Wales loses under Tory 'power bribe' for DUP, warns Jones
Conservative UK ministers will find an "underhand way" to give Northern Ireland more money at Wales' expense, First Minister Carwyn Jones has said.
It follows reports the Democratic Unionist Party wants £2bn extra funding from a Tory-DUP deal at Westminster.
Mr Jones described such a deal, to give Theresa May a majority in key Commons votes, as the "great power bribe".
Responding, Welsh Secretary Alun Cairns said UK ministers had a "pretty strong record" on funding for Wales.
After the Conservatives' failure to win a majority in the general election, they have been locked in talks with the DUP for support to help them survive as a minority government.
Sources told the BBC on Wednesday the DUP wanted £1bn investment in the Northern Irish health service and a similar figure for infrastructure projects, although a DUP MP called those figures "wide of the mark".
Mr Jones said: "Ah, the great power bribe.
"What we're seeing there is an attempt to provide more money for Northern Ireland and, if I were the DUP, I'd do the same thing.
"But the reality is you can't give more money to Northern Ireland and not trigger the Barnett formula, which would mean more money for Wales and Scotland."
The Barnett formula is a long-running mathematical calculation that distributes money to Wales, Scotland and Northern Ireland.
Mr Jones added: "I think every underhand way will be found to give more money to Northern Ireland at the expense of Scotland, Wales and indeed the English regions."
Welsh Conservative leader Andrew RT Davies has said "any potential incentives considered for one nation... must also be considered for Wales".
But Prof Gerry Holtham, an economist and former adviser to the Welsh Government, said the Barnett formula "works in one direction only" - to ensure spending changes in England are reflected in Wales, Scotland and Northern Ireland - and was "just a convention".
"If the government decides it's going to do a formula bypass, which it's done on many past occasions, that's what it does," he said.
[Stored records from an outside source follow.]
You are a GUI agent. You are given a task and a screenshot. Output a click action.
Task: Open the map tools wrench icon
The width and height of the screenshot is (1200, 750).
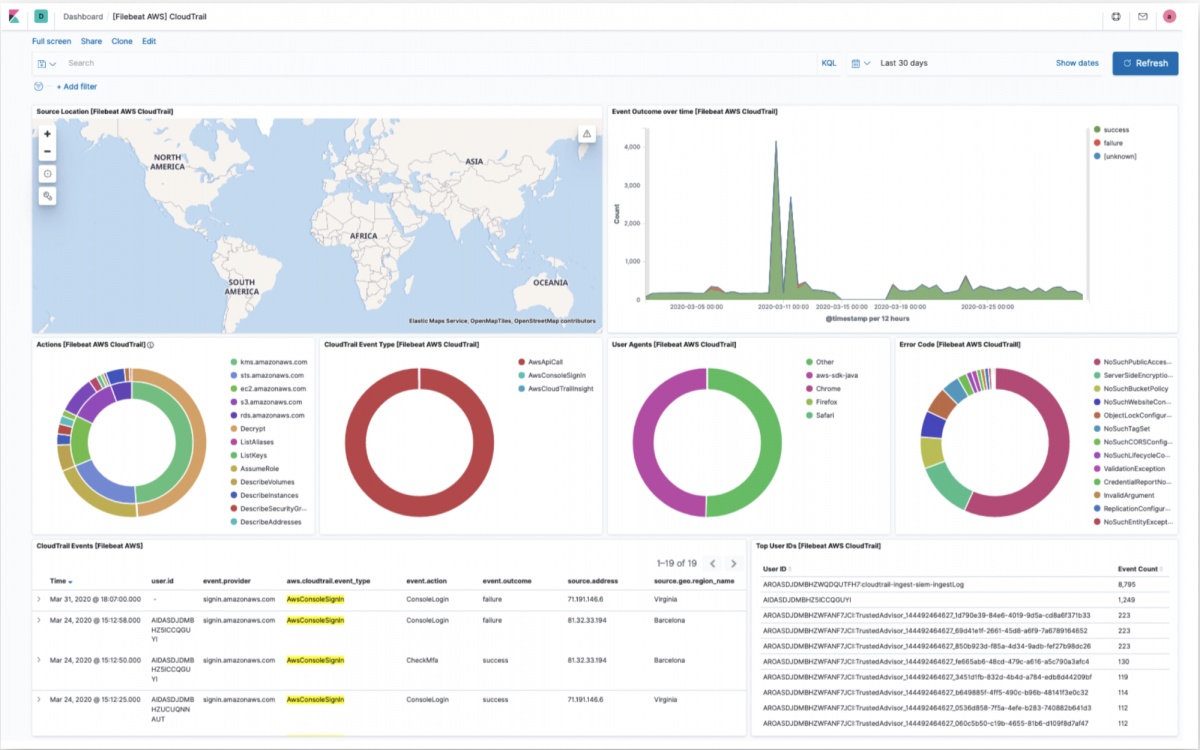click(x=47, y=196)
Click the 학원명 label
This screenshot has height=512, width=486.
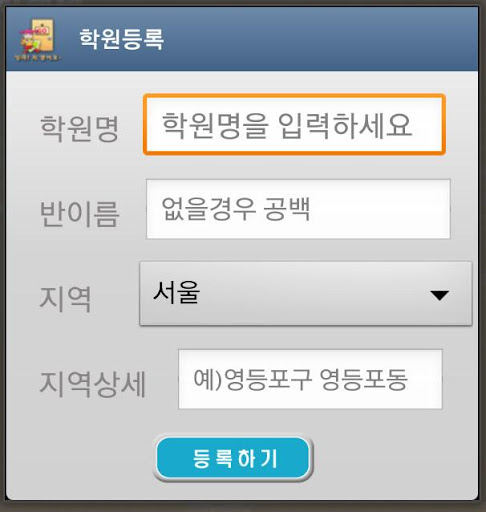79,129
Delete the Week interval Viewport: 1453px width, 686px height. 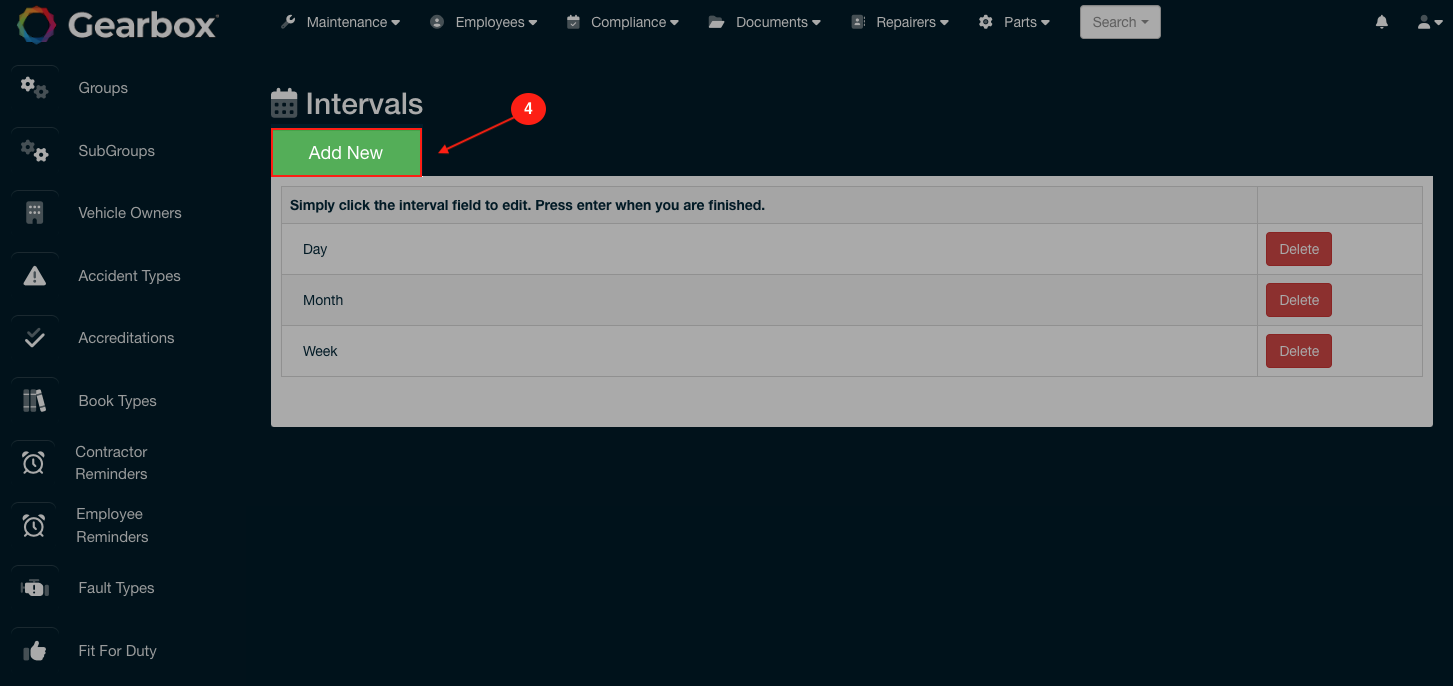tap(1298, 350)
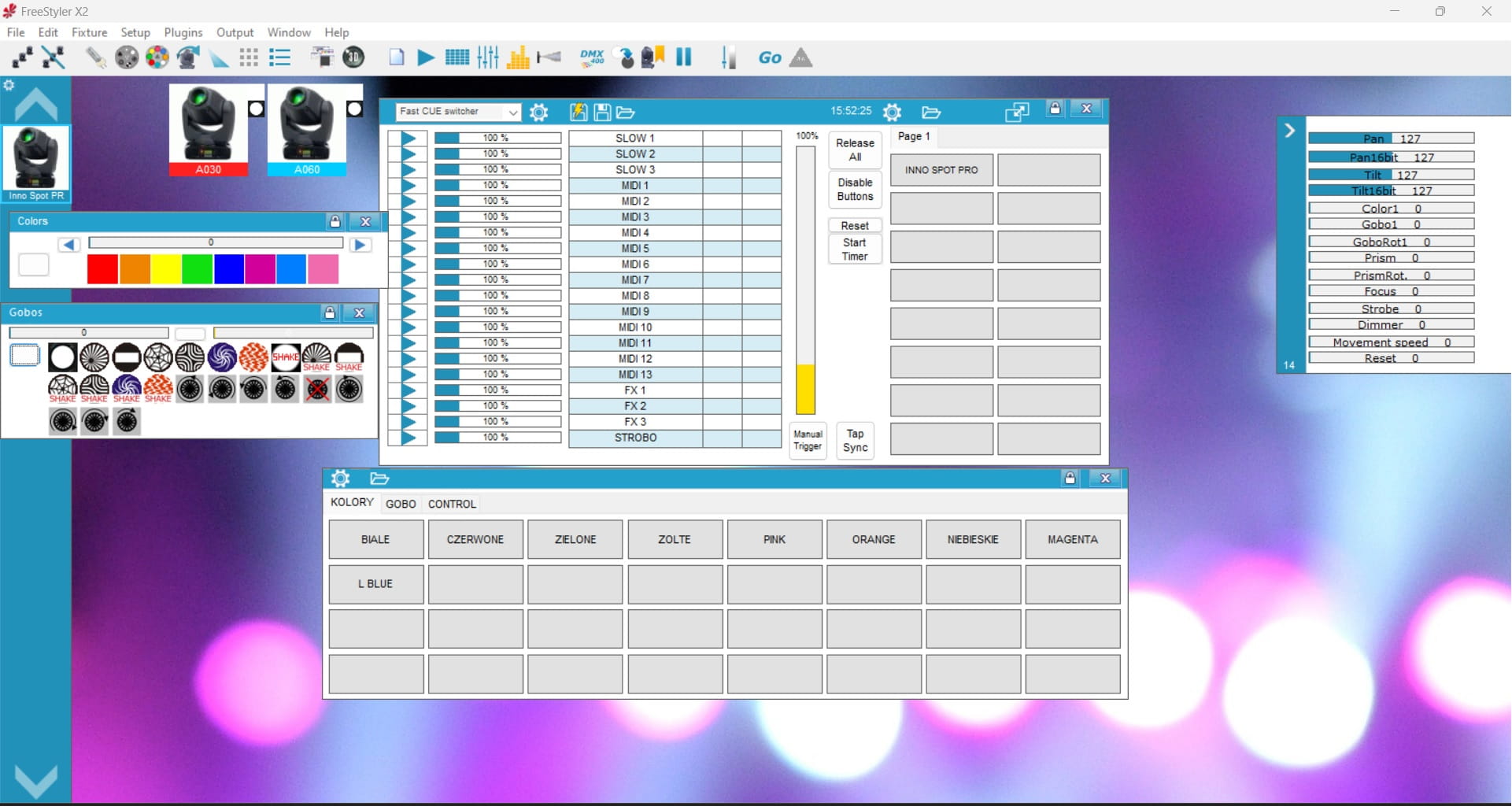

"They will do what they can get away with, basically. If the pressure for fairness is politically significant then they might make some concessions but they really don't need to."
The DUP is also reported to be calling on the Treasury to scrap Air Passenger Duty (APD) in Northern Ireland.
Such powers have already been transferred to Scotland.
Mr Jones, whose Welsh Government owns Cardiff Airport, said: "It's completely irrational that Scotland and Northern Ireland would control Air Passenger Duty, as would England, but Wales wouldn't."
Mr Cairns said the current funding settlement for Northern Ireland was "very different" from that for Wales.
"Wales has £120 for every £100 that's spent in England, Wales has a funding floor that Northern Ireland doesn't have," he said.
"And Wales also has City Deals for the Cardiff Capital Region and the Swansea Bay City Region as well as a commitment to the North Wales Growth Deal - there isn't a City Deal in Northern Ireland.
"So that demonstrates we've got a pretty strong record and I hope that is recognised."
Pontypridd MP and Labour's Northern Ireland spokesman Owen Smith said any Tory-DUP deal had to be scrutinised.
But Westminster politics "can't inhibit getting the peace process up and running" in Northern Ireland, he said.
Speaking on BBC Wales' The Wales Report, he said: "Talking about parity between the sorts of treatment that Northern Ireland gets and other parts of the UK isn't what we've done in the past.
"Northern Ireland is a special case and it will always need special consideration."